Aucun exotisme de carte postale du "bon vieux temps des colonies" ou d'épopée militaire glorieuse et esthetisée, mais plutôt une plongée viscérale dans la barbarie, la sauvagerie et la décomposition des corps.
Nicloux filme la guerre comme une pathologie, un espace de non-droit, une jungle animale dans laquelle la civilisation et l'humanité s'enfoncent et disparaissent.
Au cœur de ce chaos purulent, les soldats investissent, par excursion répétées, les terres et les corps de femmes forcées à vendre leur chair. Là où la célébration passéiste coloniale aurait pu imaginer une idylle salvatrice entre une prostituée et un soldat français bienfaiteur, Nicloux préfère filmer un malentendu tragique, sans aucun romantisme, une simple transaction de survie et d'échanges de fluides, au moment où la violence brute de la conquête coloniale et la violence animale des ébats ne sont plus que les deux versants d'une même agonie.
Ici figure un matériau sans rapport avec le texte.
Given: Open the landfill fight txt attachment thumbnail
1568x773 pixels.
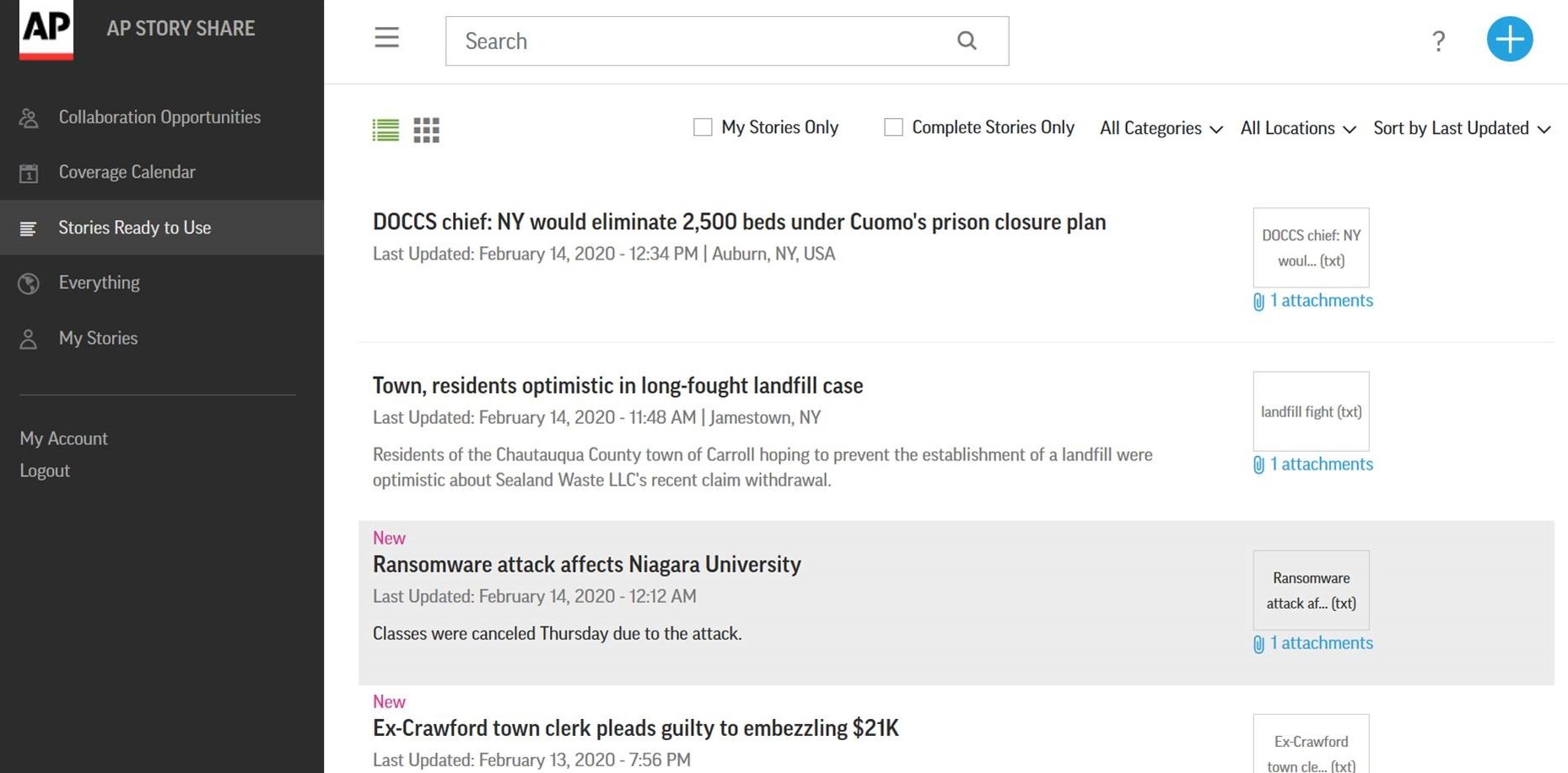Looking at the screenshot, I should point(1311,411).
Des corps entourés de cadavres qui ont pourtant si besoin d'être étreint mais ne s'enlacant jamais, s'entrechoquant dans une ultime convulsion nerveuse et vitale de survie. C'est tout le paradoxe bien montré par le film : plus les corps se rapprochent du néant, plus ils cherchent pourtant à s'incarner dans la chair de l'autre.
Tous ces sujets traités ci-dessous avec brio, j'ai néanmoins trouvé que les apparitions de Gérard Depardieu en écrivain-philosophe de garnison (autant dire que j'ai dû mal à le prendre au sérieux dans ce rôle) peinaient à s'incarner, là où le silence d'Ulliel était bien plus éloquent. Idem pour la quête de vengeance qui semble trop être un artifice de scénario alors que le vide et la brutalité aurait suffi à dire l'horreur.